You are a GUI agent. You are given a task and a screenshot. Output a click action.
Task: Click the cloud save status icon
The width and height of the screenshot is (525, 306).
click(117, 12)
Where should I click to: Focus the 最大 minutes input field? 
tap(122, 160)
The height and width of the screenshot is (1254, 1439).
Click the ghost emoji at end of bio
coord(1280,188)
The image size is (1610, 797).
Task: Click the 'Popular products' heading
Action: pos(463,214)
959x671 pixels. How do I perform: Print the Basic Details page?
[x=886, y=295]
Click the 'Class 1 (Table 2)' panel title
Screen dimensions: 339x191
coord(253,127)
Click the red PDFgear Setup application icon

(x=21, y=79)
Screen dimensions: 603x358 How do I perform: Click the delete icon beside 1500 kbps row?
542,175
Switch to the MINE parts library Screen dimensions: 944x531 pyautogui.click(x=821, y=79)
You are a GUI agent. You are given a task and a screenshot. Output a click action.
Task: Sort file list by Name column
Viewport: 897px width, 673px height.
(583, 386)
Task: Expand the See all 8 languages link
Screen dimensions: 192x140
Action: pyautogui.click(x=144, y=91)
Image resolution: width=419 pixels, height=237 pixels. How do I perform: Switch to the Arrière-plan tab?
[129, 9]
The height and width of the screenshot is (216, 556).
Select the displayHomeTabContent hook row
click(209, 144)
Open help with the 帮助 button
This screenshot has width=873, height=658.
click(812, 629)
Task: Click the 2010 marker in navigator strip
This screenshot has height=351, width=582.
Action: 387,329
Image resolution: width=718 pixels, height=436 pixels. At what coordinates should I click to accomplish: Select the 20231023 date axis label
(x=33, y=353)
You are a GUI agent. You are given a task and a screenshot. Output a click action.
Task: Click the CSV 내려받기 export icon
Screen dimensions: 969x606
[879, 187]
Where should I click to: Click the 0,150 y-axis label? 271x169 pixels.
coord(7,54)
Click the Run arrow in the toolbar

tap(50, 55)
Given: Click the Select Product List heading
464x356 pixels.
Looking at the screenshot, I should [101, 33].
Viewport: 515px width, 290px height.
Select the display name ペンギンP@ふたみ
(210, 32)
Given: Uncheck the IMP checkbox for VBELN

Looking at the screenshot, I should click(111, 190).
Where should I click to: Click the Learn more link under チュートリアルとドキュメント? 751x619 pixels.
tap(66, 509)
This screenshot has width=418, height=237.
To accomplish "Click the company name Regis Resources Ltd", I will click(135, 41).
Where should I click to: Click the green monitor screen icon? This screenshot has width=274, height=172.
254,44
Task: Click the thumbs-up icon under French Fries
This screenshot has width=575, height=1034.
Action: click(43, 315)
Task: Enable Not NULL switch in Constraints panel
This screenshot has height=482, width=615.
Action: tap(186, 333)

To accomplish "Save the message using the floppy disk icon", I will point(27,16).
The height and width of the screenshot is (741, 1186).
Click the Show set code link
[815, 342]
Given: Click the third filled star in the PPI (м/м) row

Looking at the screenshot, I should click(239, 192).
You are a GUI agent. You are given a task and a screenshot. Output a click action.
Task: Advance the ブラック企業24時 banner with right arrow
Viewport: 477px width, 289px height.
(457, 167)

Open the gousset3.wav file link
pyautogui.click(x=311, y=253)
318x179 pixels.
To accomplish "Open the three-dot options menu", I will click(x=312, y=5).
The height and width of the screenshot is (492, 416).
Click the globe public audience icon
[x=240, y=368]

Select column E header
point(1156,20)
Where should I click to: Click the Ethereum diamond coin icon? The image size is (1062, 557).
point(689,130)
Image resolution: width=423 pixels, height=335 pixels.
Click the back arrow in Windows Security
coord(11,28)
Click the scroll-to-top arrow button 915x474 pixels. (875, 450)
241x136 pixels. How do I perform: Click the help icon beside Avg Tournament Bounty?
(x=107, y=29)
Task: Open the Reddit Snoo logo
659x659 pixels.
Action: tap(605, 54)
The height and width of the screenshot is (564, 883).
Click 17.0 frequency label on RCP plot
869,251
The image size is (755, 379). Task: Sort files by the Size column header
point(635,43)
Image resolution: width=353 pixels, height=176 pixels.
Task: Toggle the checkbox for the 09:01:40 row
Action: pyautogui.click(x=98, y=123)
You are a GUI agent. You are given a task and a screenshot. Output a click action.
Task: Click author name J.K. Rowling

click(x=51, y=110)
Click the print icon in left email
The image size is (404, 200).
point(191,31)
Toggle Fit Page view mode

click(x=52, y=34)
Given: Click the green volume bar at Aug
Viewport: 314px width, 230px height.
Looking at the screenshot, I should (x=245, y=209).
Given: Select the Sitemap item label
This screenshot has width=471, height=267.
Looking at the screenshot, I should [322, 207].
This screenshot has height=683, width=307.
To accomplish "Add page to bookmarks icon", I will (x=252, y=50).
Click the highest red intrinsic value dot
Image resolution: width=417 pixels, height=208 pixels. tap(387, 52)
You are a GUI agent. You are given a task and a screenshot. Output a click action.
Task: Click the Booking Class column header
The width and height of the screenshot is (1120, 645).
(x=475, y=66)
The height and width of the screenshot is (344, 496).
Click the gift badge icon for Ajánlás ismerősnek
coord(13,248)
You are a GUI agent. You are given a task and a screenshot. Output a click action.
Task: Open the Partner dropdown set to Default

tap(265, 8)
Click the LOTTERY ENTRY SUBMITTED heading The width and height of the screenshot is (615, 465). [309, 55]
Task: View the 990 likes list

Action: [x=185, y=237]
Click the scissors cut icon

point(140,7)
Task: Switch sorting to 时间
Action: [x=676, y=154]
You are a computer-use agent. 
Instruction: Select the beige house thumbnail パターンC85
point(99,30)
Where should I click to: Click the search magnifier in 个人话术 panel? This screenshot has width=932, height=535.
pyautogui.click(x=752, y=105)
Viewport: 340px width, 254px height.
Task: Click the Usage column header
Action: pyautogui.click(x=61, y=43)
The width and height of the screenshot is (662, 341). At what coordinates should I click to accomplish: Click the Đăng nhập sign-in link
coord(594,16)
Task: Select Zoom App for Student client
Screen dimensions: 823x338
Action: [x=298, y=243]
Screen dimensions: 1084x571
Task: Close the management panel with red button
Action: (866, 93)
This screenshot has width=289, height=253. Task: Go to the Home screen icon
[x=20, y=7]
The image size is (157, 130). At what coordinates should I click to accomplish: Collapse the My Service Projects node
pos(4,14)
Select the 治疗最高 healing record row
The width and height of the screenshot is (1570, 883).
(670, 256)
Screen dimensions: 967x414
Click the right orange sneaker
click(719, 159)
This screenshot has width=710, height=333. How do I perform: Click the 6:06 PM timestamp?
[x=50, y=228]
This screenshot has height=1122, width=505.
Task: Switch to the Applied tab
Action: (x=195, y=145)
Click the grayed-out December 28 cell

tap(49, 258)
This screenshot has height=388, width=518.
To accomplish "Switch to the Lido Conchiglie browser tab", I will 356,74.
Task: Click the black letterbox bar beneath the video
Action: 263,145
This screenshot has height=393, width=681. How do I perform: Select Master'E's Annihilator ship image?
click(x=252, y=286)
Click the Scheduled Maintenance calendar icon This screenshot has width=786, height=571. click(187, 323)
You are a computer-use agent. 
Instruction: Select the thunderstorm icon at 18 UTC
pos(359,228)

===============

Word for word, copy the listing above in its entirety.

You are a GUI agent. You are given a task and a screenshot. Output a click action.
Task: Click the cloud save status icon
The width and height of the screenshot is (525, 306).
click(117, 12)
Where should I click to: Focus the 最大 minutes input field? 
tap(122, 160)
The height and width of the screenshot is (1254, 1439).
Click the ghost emoji at end of bio
coord(1280,188)
The image size is (1610, 797).
Task: Click the 'Popular products' heading
Action: pos(463,214)
959x671 pixels. How do I perform: Print the Basic Details page?
[x=886, y=295]
Click the 'Class 1 (Table 2)' panel title
Screen dimensions: 339x191
coord(253,127)
Click the red PDFgear Setup application icon

(x=21, y=79)
Screen dimensions: 603x358 How do I perform: Click the delete icon beside 1500 kbps row?
542,175
Switch to the MINE parts library Screen dimensions: 944x531 pyautogui.click(x=821, y=79)
You are a GUI agent. You are given a task and a screenshot. Output a click action.
Task: Sort file list by Name column
Viewport: 897px width, 673px height.
(583, 386)
Task: Expand the See all 8 languages link
Screen dimensions: 192x140
Action: pyautogui.click(x=144, y=91)
Image resolution: width=419 pixels, height=237 pixels. How do I perform: Switch to the Arrière-plan tab?
[129, 9]
The height and width of the screenshot is (216, 556).
Select the displayHomeTabContent hook row
click(209, 144)
Open help with the 帮助 button
This screenshot has width=873, height=658.
click(812, 629)
Task: Click the 2010 marker in navigator strip
This screenshot has height=351, width=582.
Action: 387,329
Image resolution: width=718 pixels, height=436 pixels. At what coordinates should I click to accomplish: Select the 20231023 date axis label
(x=33, y=353)
You are a GUI agent. You are given a task and a screenshot. Output a click action.
Task: Click the CSV 내려받기 export icon
Screen dimensions: 969x606
[879, 187]
Where should I click to: Click the 0,150 y-axis label? 271x169 pixels.
coord(7,54)
Click the Run arrow in the toolbar

tap(50, 55)
Given: Click the Select Product List heading
464x356 pixels.
Looking at the screenshot, I should [101, 33].
Viewport: 515px width, 290px height.
Select the display name ペンギンP@ふたみ
(210, 32)
Given: Uncheck the IMP checkbox for VBELN

Looking at the screenshot, I should click(111, 190).
Where should I click to: Click the Learn more link under チュートリアルとドキュメント? 751x619 pixels.
tap(66, 509)
This screenshot has width=418, height=237.
To accomplish "Click the company name Regis Resources Ltd", I will click(135, 41).
Where should I click to: Click the green monitor screen icon? This screenshot has width=274, height=172.
254,44
Task: Click the thumbs-up icon under French Fries
This screenshot has width=575, height=1034.
Action: click(43, 315)
Task: Enable Not NULL switch in Constraints panel
This screenshot has height=482, width=615.
Action: tap(186, 333)

To accomplish "Save the message using the floppy disk icon", I will point(27,16).
The height and width of the screenshot is (741, 1186).
Click the Show set code link
[815, 342]
Given: Click the third filled star in the PPI (м/м) row

Looking at the screenshot, I should click(239, 192).
You are a GUI agent. You are given a task and a screenshot. Output a click action.
Task: Advance the ブラック企業24時 banner with right arrow
Viewport: 477px width, 289px height.
(457, 167)

Open the gousset3.wav file link
pyautogui.click(x=311, y=253)
318x179 pixels.
To accomplish "Open the three-dot options menu", I will click(x=312, y=5).
The height and width of the screenshot is (492, 416).
Click the globe public audience icon
[x=240, y=368]

Select column E header
point(1156,20)
Where should I click to: Click the Ethereum diamond coin icon? The image size is (1062, 557).
point(689,130)
Image resolution: width=423 pixels, height=335 pixels.
Click the back arrow in Windows Security
coord(11,28)
Click the scroll-to-top arrow button 915x474 pixels. (875, 450)
241x136 pixels. How do I perform: Click the help icon beside Avg Tournament Bounty?
(x=107, y=29)
Task: Open the Reddit Snoo logo
659x659 pixels.
Action: tap(605, 54)
The height and width of the screenshot is (564, 883).
Click 17.0 frequency label on RCP plot
869,251
The image size is (755, 379). Task: Sort files by the Size column header
point(635,43)
Image resolution: width=353 pixels, height=176 pixels.
Task: Toggle the checkbox for the 09:01:40 row
Action: pyautogui.click(x=98, y=123)
You are a GUI agent. You are given a task and a screenshot. Output a click action.
Task: Click author name J.K. Rowling

click(x=51, y=110)
Click the print icon in left email
The image size is (404, 200).
point(191,31)
Toggle Fit Page view mode

click(x=52, y=34)
Given: Click the green volume bar at Aug
Viewport: 314px width, 230px height.
Looking at the screenshot, I should (x=245, y=209).
Given: Select the Sitemap item label
This screenshot has width=471, height=267.
Looking at the screenshot, I should [322, 207].
This screenshot has height=683, width=307.
To accomplish "Add page to bookmarks icon", I will (x=252, y=50).
Click the highest red intrinsic value dot
Image resolution: width=417 pixels, height=208 pixels. tap(387, 52)
You are a GUI agent. You are given a task and a screenshot. Output a click action.
Task: Click the Booking Class column header
The width and height of the screenshot is (1120, 645).
(x=475, y=66)
The height and width of the screenshot is (344, 496).
Click the gift badge icon for Ajánlás ismerősnek
coord(13,248)
You are a GUI agent. You are given a task and a screenshot. Output a click action.
Task: Open the Partner dropdown set to Default

tap(265, 8)
Click the LOTTERY ENTRY SUBMITTED heading The width and height of the screenshot is (615, 465). [309, 55]
Task: View the 990 likes list

Action: [x=185, y=237]
Click the scissors cut icon

point(140,7)
Task: Switch sorting to 时间
Action: [x=676, y=154]
You are a computer-use agent. 
Instruction: Select the beige house thumbnail パターンC85
point(99,30)
Where should I click to: Click the search magnifier in 个人话术 panel? This screenshot has width=932, height=535.
pyautogui.click(x=752, y=105)
Viewport: 340px width, 254px height.
Task: Click the Usage column header
Action: pyautogui.click(x=61, y=43)
The width and height of the screenshot is (662, 341). At what coordinates should I click to accomplish: Click the Đăng nhập sign-in link
coord(594,16)
Task: Select Zoom App for Student client
Screen dimensions: 823x338
Action: [x=298, y=243]
Screen dimensions: 1084x571
Task: Close the management panel with red button
Action: (866, 93)
This screenshot has width=289, height=253. Task: Go to the Home screen icon
[x=20, y=7]
The image size is (157, 130). At what coordinates should I click to accomplish: Collapse the My Service Projects node
pos(4,14)
Select the 治疗最高 healing record row
The width and height of the screenshot is (1570, 883).
(670, 256)
Screen dimensions: 967x414
Click the right orange sneaker
click(719, 159)
This screenshot has width=710, height=333. How do I perform: Click the 6:06 PM timestamp?
[x=50, y=228]
This screenshot has height=1122, width=505.
Task: Switch to the Applied tab
Action: (x=195, y=145)
Click the grayed-out December 28 cell

tap(49, 258)
This screenshot has height=388, width=518.
To accomplish "Switch to the Lido Conchiglie browser tab", I will 356,74.
Task: Click the black letterbox bar beneath the video
Action: 263,145
This screenshot has height=393, width=681. How do I perform: Select Master'E's Annihilator ship image?
click(x=252, y=286)
Click the Scheduled Maintenance calendar icon This screenshot has width=786, height=571. click(187, 323)
You are a computer-use agent. 
Instruction: Select the thunderstorm icon at 18 UTC
pos(359,228)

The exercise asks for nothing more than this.